Seven in 10 of the 1,400 professionals Aon surveyed said their organizations’ readiness around pay transparency—the practice of disclosing employee compensation information—has improved over the past year. In fact, 69% said their companies publish salary ranges while recruiting and 21% said they do this on every job posting.
But organizations know they have more work to do. For instance, just a quarter of North American survey respondents said their organizations were fully ready for pay transparency. Most (59%) respondents said their companies were “getting ready,” while another 16% said they weren’t ready. Respondents in other regions felt even less prepared. Nearly half (48%) of those in the Asia-Pacific region said their companies weren’t ready at all for pay transparency.
“Pay transparency is no longer a buzzword. It's a baseline expectation from employees and a regulatory imperative across an increasing number of jurisdictions,” Lisa Stevens, chief administrative officer at Aon, said in a statement. “Yet our data shows a concerning lack of progress. Organizations that fail to act face risks not only in compliance, but in their ability to attract, retain and engage talent.”

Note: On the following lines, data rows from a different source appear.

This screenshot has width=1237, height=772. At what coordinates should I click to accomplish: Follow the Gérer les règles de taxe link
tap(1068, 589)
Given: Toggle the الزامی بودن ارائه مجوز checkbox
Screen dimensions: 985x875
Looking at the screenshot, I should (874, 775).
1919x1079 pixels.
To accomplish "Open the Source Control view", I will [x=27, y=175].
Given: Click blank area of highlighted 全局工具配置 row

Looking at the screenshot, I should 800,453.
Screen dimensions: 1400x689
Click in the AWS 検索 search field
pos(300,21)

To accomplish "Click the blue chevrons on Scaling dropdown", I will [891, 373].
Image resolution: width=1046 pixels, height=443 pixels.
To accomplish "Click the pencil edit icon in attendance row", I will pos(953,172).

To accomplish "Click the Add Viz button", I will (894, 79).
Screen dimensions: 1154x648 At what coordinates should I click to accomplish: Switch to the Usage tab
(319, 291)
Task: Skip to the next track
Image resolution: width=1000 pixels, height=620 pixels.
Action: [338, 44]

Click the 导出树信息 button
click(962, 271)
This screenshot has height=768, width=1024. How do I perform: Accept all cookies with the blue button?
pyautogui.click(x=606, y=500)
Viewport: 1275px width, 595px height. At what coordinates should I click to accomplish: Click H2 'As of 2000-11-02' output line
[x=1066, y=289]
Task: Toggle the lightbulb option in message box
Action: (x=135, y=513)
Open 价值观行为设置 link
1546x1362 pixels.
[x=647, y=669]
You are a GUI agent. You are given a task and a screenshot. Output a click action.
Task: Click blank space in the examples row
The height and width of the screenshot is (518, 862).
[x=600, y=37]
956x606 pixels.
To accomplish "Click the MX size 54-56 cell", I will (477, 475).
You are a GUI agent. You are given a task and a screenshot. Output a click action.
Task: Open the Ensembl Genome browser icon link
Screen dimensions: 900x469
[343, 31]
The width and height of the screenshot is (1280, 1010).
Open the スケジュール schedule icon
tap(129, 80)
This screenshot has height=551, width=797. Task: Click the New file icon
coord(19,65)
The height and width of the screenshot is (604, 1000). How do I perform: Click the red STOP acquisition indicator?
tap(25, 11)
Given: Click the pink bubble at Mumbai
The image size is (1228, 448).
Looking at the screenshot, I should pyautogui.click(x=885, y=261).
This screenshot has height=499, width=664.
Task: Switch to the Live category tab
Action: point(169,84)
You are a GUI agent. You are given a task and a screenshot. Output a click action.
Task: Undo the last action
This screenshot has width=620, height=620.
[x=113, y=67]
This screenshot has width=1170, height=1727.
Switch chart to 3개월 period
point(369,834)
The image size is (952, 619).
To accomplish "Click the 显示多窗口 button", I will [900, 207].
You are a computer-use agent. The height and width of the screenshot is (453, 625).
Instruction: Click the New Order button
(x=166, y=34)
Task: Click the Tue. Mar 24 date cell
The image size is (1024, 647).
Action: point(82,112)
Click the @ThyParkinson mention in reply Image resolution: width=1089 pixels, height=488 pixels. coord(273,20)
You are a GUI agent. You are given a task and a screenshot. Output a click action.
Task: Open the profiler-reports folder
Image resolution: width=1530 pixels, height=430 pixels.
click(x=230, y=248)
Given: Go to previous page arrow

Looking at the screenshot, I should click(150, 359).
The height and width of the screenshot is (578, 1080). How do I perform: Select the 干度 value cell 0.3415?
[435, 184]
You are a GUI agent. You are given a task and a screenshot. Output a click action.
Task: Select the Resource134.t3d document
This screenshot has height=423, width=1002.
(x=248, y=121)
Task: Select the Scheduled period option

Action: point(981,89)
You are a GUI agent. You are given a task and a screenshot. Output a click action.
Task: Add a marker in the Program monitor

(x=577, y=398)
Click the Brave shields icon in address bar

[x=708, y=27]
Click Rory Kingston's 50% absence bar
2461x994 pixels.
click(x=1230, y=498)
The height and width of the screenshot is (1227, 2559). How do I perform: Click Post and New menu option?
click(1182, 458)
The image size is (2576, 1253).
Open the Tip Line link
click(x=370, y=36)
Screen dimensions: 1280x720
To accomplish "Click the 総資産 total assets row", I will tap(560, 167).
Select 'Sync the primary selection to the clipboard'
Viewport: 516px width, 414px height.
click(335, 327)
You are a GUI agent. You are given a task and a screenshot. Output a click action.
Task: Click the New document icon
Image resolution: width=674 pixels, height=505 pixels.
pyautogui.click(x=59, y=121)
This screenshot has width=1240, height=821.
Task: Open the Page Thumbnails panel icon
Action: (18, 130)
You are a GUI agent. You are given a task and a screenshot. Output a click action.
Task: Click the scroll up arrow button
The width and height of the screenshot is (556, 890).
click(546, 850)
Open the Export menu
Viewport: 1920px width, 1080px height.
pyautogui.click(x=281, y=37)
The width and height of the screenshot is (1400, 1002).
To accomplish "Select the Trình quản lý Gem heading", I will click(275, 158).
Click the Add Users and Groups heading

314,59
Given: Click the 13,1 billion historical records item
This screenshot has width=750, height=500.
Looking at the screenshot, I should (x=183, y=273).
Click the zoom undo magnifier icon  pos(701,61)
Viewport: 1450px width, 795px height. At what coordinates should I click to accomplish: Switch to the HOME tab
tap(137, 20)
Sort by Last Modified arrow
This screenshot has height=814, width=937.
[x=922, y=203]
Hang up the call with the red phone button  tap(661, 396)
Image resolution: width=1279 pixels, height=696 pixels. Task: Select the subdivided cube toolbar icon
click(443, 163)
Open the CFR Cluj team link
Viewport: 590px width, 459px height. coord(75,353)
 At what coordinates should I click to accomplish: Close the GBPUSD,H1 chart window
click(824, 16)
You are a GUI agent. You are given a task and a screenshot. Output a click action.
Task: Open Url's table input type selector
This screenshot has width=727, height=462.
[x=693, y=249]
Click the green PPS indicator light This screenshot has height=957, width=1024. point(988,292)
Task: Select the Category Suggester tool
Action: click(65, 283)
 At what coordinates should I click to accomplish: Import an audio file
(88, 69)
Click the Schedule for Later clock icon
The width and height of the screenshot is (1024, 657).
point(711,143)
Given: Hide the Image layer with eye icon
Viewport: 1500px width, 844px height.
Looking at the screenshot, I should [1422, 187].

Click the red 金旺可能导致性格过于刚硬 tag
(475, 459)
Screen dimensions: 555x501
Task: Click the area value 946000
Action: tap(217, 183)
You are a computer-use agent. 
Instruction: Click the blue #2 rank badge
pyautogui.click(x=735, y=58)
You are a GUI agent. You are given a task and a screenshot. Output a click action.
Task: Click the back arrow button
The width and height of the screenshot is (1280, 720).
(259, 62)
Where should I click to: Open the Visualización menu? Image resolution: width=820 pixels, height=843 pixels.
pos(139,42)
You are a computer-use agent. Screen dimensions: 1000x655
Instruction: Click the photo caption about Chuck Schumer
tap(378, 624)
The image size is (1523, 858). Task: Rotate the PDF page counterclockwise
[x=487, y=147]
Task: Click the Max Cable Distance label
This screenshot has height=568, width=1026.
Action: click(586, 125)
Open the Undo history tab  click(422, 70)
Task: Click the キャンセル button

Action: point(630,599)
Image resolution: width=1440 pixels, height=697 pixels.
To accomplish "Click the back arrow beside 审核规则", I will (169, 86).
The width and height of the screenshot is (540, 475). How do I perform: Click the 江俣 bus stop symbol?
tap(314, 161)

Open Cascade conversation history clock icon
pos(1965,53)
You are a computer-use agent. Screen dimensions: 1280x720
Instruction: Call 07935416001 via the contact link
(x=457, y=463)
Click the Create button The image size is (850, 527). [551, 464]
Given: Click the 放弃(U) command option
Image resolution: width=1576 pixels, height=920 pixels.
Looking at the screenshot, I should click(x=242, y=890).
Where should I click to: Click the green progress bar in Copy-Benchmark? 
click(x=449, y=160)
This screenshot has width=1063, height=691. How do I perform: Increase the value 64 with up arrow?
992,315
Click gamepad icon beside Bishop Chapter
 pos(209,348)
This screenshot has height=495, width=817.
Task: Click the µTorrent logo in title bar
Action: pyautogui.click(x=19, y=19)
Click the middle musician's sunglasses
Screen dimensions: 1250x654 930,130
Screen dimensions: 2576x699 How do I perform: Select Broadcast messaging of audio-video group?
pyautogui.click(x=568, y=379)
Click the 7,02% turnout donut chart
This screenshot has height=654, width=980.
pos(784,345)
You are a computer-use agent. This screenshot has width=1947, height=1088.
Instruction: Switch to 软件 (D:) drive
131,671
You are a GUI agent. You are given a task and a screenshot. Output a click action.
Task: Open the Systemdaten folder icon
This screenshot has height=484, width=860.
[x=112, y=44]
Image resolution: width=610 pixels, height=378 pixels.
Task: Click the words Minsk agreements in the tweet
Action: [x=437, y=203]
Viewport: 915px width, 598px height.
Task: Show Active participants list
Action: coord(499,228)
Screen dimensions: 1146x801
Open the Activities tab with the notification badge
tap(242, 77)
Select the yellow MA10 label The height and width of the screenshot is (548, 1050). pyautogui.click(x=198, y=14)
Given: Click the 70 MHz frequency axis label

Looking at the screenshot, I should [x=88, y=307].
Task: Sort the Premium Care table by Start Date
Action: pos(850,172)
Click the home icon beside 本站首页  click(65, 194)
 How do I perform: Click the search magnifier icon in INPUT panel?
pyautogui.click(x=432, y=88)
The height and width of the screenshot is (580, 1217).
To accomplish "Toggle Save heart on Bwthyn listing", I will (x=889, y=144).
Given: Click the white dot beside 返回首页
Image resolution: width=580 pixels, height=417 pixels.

Organizations felt the most pressure on pay transparency from regulators, followed by the need to be more attractive to employees, according to the survey. “Alignment to organization values” was the third-biggest driver of pay transparency.
Square up. Pay equity monitoring appears to be one area with plenty of room for improvement. Just over a quarter of respondents (and 30% in North America) said their orgs conducted a pay equity analysis within the last 12 to 18 months.
The most common methods of correcting pay equity gaps, according to the survey, are additional year-end reviews (28%), a fund to correct discrepancies (24%), and checking at recruitment (22%).